Multi-modal Emotion Recognition via Speech and Facial Expression Project
Project Description
This project aims to develop a multimodal emotion recognition system that integrates audio (speech) and visual (facial expression) cues to accurately detect and classify human emotional states. The research will leverage deep learning techniques—specifically convolutional neural networks (CNNs) for facial analysis and recurrent neural networks (RNNs) or transformers for speech prosody analysis. By fusing features from both modalities, the system aims to achieve higher accuracy and robustness compared to single-modality approaches.

Potential applications include human-robot interaction, mental health monitoring, and intelligent virtual assistants.
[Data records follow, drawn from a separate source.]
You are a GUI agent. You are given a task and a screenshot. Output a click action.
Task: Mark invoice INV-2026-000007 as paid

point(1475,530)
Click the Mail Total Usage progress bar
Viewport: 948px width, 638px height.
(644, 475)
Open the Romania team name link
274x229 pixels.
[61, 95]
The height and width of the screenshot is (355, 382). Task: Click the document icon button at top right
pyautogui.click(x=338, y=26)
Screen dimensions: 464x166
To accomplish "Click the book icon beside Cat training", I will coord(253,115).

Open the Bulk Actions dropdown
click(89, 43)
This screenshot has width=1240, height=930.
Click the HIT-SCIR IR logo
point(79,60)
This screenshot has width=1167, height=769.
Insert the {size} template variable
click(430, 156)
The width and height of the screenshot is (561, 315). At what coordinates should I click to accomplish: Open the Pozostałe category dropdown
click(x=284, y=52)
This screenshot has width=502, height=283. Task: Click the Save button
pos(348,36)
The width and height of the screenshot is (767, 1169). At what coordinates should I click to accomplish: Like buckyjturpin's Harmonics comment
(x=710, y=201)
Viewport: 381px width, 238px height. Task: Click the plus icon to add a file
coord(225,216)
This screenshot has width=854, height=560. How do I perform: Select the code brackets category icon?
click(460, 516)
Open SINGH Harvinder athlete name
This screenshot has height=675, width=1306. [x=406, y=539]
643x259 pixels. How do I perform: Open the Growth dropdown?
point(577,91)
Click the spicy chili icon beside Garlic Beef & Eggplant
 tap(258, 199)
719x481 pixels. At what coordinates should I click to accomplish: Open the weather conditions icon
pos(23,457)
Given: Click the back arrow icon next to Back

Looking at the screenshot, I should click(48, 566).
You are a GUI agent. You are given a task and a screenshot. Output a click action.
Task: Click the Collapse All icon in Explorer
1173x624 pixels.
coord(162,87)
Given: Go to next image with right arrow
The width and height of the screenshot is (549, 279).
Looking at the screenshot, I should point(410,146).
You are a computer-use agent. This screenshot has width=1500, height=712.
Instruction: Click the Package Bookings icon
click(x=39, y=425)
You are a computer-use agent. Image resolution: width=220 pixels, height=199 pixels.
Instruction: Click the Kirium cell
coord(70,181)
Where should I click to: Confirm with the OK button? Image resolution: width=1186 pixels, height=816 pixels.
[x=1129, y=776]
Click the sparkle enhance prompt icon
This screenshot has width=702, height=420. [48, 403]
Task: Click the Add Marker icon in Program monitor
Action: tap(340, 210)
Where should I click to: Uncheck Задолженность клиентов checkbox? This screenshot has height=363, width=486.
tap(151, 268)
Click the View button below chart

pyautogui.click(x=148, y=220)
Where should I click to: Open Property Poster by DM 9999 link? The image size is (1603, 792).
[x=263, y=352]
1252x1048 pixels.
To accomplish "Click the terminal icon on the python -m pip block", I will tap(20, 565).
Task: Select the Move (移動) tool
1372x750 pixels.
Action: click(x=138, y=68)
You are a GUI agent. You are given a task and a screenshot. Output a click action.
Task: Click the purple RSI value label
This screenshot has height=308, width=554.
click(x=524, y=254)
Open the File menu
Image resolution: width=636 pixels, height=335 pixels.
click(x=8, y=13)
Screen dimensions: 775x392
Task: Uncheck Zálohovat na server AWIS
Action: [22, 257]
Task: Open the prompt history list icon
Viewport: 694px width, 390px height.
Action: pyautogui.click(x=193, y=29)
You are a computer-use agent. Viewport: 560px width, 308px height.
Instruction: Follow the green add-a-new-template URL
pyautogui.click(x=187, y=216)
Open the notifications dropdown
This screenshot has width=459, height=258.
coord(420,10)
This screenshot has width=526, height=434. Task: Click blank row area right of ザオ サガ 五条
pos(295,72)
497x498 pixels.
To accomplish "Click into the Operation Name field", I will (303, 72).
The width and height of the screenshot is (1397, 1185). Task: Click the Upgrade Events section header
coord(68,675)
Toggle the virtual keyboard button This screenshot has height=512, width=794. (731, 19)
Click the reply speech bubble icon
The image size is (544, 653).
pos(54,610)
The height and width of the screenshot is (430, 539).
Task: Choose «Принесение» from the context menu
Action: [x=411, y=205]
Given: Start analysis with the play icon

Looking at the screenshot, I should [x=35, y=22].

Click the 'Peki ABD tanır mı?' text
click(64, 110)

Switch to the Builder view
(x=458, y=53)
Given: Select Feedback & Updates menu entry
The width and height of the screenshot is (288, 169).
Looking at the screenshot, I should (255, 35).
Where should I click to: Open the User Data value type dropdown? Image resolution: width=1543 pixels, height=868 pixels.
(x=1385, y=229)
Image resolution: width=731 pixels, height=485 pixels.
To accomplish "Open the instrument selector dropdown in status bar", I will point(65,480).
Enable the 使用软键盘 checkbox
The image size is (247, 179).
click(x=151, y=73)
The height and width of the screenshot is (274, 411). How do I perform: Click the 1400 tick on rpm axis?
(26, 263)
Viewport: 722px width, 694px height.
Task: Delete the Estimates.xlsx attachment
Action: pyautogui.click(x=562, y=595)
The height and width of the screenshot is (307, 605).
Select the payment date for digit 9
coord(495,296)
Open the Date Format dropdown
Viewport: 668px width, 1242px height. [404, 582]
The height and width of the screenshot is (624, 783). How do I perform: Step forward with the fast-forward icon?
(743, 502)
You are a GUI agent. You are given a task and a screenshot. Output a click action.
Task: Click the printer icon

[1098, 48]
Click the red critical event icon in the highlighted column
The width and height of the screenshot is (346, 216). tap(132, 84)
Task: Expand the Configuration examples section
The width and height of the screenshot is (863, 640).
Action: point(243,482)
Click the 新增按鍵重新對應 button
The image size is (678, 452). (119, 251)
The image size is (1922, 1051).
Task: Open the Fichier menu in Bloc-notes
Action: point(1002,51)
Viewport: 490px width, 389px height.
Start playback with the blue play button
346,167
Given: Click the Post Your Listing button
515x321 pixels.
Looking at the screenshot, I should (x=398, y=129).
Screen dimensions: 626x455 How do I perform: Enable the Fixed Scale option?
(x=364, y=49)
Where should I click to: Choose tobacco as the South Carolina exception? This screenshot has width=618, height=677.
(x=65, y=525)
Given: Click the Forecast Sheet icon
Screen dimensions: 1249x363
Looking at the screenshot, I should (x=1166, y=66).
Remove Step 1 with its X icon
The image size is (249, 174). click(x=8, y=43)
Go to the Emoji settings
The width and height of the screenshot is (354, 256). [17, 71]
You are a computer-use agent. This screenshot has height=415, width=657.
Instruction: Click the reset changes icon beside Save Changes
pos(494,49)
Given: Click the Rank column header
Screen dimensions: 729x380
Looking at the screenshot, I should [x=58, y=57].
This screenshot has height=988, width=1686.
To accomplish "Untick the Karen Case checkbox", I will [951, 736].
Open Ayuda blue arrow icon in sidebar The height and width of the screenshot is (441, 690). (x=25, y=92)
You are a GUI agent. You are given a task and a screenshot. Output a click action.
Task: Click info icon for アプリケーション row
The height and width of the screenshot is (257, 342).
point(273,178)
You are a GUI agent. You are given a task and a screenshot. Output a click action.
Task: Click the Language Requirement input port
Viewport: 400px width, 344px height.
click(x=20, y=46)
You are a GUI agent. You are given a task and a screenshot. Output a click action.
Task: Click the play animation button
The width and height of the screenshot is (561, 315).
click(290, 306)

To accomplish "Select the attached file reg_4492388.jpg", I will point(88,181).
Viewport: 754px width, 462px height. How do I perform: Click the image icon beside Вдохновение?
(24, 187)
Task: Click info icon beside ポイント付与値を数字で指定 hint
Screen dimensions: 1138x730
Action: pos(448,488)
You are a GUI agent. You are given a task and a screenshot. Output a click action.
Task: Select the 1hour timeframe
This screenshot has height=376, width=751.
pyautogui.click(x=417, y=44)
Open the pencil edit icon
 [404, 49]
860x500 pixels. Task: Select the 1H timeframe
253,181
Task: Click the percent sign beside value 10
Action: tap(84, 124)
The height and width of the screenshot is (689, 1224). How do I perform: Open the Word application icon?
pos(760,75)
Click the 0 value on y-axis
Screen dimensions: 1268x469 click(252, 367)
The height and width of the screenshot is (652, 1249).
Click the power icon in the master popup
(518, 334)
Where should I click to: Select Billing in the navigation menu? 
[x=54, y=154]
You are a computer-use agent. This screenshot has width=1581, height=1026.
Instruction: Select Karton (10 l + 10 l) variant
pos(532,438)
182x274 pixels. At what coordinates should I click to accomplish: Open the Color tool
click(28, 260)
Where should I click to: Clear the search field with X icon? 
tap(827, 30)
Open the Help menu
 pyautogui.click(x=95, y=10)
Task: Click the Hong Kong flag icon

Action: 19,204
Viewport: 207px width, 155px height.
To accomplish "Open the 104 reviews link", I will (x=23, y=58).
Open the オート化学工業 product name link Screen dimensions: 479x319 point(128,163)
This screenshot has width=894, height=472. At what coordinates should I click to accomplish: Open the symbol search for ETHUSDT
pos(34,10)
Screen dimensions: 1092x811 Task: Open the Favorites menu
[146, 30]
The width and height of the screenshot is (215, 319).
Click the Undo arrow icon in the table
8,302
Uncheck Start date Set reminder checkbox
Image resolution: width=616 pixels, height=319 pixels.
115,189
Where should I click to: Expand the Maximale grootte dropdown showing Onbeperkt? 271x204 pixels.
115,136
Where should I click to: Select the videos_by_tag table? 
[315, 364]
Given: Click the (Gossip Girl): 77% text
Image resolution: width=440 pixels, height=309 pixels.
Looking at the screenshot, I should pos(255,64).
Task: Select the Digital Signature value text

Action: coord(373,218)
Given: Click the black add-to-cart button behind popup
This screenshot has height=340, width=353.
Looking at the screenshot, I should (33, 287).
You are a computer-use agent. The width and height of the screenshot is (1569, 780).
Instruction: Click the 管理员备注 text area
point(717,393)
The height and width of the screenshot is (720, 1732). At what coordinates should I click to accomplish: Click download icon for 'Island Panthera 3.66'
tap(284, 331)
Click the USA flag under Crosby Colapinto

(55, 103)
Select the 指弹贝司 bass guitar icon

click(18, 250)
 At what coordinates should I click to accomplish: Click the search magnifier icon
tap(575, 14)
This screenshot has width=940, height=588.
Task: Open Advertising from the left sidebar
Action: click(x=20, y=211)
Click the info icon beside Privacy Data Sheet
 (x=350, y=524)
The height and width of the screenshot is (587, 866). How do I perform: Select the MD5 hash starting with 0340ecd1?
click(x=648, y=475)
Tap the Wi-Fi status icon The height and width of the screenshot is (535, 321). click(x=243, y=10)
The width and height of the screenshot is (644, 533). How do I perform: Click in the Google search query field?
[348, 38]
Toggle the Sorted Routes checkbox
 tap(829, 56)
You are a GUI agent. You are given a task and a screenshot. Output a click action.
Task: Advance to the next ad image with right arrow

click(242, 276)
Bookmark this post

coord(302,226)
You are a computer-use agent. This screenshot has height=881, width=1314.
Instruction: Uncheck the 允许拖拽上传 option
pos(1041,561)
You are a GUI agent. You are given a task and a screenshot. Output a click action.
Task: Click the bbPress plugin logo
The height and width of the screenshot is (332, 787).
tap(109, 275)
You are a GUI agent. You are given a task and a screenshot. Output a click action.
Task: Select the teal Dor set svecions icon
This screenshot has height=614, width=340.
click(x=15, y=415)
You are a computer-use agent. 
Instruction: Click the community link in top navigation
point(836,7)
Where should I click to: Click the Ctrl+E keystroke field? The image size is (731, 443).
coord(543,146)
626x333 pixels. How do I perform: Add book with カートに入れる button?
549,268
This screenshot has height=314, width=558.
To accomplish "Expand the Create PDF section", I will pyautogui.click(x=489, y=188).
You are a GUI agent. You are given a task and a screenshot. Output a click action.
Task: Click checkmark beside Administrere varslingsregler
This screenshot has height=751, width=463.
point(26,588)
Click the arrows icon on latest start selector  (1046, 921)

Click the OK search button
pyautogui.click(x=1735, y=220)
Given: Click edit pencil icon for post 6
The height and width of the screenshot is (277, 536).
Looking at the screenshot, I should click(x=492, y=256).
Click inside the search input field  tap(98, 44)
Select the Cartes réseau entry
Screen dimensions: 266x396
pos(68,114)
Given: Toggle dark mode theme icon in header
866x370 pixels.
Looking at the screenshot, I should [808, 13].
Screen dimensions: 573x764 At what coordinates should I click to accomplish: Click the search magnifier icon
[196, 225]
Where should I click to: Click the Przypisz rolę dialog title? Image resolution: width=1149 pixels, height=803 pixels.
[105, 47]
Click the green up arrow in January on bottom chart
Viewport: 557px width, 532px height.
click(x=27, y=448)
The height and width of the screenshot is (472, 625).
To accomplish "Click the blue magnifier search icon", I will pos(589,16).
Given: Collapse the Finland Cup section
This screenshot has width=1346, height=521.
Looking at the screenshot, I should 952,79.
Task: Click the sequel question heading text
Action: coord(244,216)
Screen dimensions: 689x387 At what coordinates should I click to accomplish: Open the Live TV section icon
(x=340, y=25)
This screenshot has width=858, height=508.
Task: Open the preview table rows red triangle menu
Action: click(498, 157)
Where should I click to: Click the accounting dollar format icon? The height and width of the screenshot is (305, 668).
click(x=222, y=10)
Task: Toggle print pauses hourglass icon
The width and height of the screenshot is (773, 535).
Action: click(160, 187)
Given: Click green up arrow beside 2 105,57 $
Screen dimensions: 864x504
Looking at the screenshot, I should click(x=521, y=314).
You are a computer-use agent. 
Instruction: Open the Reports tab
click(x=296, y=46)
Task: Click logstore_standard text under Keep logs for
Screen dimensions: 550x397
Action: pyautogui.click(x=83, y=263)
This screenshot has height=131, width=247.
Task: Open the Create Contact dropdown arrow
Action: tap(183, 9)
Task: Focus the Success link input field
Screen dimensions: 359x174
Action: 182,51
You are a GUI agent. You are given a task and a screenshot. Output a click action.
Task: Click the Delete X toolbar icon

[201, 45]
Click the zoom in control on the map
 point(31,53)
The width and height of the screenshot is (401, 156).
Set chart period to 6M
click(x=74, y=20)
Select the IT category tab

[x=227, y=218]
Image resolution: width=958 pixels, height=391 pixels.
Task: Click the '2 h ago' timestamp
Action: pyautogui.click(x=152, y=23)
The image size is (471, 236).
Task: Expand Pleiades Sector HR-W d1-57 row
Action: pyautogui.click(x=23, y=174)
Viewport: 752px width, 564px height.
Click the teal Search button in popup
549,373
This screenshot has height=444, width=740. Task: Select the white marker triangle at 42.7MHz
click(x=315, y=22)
Students will work with pre-collected datasets (e.g., RAVDESS, AFEW) and may have the opportunity to collect custom data using lab equipment.
Supervisor
SHI, Ling
Quota
1
Course type
UROP1000
UROP1100
UROP2100
UROP3100
UROP3200
UROP4100
Applicant's Roles
The applicant will participate in the development and training of deep learning models for emotion recognition. Programming skills in Python and basic knowledge of machine learning frameworks (PyTorch/TensorFlow) are required. Familiarity with computer vision or signal processing is preferred. Experience with multimodal data fusion is a plus.
Applicant's Learning Objectives
1. Gain hands-on experience in multimodal deep learning and feature fusion techniques.
2. Understand the challenges and state-of-the-art methods in emotion recognition research.
3. Develop skills in data preprocessing, model training, and evaluation for real-world affective computing applications.

Complexity of the project
Challenging